"You remember the way back?" I ask, kneeling to take out the plastic poncho in my backpack.
"Why?" Thunder booms in the distance, and he goes for his poncho, too. "Are you fucking serious."
"Do you remember the way back?" I ask again, slipping the yellow poncho over my head. I can feel the powdery film on it, and my stomach turns.
"No. I wasn't watching where I was going, dumbass." The wind begins picking up, but the rain's still light. Rory turns back where we came and heads off.
"Wait!"
"Come on." He stops and taps his foot. "I'm not getting into more shit with my parents without you."
I don't think I'd want him to, either.
But by the time we hit the Calumet River, I'm pretty sure we're lost. Or maybe it's Pequot Creek?
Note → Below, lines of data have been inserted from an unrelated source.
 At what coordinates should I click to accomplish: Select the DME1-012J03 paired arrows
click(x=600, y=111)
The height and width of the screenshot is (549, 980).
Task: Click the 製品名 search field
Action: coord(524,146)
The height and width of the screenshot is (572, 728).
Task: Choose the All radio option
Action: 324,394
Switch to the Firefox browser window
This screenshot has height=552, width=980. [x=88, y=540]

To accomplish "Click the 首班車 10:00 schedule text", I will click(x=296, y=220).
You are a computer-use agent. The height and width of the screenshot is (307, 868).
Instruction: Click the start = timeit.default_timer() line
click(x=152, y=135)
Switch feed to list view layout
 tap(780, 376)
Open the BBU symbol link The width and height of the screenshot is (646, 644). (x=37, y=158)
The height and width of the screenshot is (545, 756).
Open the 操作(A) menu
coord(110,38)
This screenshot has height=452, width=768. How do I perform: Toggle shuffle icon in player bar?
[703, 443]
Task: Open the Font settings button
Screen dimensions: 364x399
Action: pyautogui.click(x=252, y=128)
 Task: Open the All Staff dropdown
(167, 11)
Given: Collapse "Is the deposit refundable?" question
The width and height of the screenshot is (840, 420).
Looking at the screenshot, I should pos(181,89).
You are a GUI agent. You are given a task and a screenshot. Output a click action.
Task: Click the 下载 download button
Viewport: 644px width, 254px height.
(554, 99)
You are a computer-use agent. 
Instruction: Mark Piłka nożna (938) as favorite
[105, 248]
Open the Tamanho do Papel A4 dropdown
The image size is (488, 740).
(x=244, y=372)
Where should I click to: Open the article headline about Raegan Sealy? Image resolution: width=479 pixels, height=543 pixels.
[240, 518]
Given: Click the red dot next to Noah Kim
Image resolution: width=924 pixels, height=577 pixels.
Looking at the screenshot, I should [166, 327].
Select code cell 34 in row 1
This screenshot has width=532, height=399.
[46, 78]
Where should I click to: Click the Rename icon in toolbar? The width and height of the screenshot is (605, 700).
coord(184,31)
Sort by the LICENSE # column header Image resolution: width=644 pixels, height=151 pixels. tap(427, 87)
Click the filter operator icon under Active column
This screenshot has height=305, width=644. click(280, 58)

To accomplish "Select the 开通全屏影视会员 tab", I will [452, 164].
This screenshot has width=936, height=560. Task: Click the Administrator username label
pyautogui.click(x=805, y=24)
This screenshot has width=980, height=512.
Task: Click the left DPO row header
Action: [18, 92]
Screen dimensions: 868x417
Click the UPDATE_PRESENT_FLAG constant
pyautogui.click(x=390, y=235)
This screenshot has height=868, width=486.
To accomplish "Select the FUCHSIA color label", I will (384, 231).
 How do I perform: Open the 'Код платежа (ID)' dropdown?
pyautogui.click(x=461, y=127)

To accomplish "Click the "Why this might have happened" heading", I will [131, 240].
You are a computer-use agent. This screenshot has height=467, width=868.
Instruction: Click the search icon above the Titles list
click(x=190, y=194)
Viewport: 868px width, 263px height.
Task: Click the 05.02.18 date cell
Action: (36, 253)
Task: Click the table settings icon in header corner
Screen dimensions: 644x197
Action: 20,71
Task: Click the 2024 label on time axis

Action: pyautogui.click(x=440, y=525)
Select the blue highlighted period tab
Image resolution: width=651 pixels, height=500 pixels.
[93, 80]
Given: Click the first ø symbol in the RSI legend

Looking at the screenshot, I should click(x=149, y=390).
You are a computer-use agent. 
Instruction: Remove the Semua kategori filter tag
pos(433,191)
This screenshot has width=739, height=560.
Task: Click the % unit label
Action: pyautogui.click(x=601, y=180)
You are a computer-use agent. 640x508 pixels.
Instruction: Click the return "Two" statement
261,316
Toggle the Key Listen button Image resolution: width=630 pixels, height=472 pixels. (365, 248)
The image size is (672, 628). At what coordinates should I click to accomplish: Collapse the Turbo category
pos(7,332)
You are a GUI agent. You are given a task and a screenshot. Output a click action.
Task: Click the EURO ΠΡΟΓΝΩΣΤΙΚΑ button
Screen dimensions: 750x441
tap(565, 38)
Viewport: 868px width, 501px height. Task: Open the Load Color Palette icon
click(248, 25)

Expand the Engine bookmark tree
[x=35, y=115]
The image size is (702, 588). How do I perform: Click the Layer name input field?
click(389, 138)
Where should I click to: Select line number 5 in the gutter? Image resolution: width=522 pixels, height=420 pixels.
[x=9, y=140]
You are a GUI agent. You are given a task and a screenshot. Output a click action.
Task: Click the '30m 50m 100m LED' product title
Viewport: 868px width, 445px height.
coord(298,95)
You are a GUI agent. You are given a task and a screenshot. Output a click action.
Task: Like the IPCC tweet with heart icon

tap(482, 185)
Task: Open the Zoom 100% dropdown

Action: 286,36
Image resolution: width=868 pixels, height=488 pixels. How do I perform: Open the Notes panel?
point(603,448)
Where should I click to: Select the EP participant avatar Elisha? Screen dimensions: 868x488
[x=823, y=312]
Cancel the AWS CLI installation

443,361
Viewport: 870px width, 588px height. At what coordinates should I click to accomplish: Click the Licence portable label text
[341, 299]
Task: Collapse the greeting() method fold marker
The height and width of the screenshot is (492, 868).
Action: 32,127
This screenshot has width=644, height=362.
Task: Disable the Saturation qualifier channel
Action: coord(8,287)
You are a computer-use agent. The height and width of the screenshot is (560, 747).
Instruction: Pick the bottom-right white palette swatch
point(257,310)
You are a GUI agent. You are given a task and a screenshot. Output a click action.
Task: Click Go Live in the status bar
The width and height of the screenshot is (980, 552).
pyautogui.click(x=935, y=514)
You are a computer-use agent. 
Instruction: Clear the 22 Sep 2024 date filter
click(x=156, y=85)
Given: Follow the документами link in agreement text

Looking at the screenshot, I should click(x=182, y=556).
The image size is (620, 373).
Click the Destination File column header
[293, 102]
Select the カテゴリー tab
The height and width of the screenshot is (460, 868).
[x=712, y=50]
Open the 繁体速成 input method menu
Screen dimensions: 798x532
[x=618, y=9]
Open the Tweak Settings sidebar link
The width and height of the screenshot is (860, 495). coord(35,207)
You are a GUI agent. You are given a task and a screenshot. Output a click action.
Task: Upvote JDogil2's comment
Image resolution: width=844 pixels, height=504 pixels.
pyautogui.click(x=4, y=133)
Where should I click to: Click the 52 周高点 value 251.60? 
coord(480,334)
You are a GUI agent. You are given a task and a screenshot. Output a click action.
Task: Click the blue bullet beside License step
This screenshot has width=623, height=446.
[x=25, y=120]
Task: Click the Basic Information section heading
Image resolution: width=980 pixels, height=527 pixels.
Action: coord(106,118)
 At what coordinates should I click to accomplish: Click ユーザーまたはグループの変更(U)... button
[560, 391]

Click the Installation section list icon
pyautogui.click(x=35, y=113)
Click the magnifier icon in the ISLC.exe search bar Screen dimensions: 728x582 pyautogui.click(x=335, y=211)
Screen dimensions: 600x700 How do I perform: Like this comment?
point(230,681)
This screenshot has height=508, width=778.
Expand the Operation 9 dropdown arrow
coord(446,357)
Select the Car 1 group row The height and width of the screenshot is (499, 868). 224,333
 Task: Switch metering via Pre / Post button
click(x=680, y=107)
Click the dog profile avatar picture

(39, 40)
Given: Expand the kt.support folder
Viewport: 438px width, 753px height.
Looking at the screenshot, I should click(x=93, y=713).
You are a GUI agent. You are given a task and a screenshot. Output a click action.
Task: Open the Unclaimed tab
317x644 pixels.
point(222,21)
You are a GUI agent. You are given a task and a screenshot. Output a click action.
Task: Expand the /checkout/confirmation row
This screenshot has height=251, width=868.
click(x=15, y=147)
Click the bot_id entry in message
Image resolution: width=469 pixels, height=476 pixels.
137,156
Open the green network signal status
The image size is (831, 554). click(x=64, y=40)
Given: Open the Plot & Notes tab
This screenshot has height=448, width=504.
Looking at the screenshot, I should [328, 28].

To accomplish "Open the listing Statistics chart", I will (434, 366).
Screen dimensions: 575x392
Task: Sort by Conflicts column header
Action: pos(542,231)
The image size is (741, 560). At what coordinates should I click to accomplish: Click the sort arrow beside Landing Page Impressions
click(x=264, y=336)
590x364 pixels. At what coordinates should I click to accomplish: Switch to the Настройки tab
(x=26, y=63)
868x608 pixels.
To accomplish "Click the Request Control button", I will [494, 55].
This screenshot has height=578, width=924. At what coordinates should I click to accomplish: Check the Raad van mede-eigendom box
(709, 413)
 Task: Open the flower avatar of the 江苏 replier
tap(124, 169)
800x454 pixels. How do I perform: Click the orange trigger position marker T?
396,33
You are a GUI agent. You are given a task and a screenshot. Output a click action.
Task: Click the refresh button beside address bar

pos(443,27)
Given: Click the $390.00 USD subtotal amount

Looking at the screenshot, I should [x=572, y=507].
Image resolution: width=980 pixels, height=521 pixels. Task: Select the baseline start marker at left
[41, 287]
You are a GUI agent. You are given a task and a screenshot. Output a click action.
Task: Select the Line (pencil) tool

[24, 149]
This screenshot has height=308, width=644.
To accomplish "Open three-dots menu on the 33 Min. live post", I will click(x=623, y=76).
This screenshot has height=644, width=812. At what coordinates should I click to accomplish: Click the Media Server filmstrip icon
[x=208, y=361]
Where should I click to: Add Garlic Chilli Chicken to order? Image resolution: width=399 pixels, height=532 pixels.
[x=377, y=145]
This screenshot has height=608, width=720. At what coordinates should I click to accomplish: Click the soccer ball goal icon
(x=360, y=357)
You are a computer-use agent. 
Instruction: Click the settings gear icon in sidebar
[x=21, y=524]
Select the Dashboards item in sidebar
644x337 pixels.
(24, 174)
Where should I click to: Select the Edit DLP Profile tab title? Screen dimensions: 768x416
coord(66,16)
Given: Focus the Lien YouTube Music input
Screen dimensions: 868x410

It's not raining hard, but the thunder overhead doesn't make me feel any calmer about this. "Now what?" asks Rory.
"Lets go...this way," I say, pointing downstream. "We'll either hit the lake or a town."
"We're in a forest preserve, Princess," Rory points out. "You don't know where we're going."
"Well, I'm fucking trying!" I scream. "What've you been doing?"
"Okay, if this is the Calumet River, then let's go upstream." He points against the flowing water. "We can find that bridge over it."
I nod, also because that bridge has an amazing view of the river. "Okay. I'm gonna try calling them." I don't have reception, but I try for five minutes, circling between calling my parents and his. Each time, the call drops and I'm forced to put it away. "It didn't work."
"I could've told you that," Rory points out.
I punch him in the side. "At least I tried. What've you done?"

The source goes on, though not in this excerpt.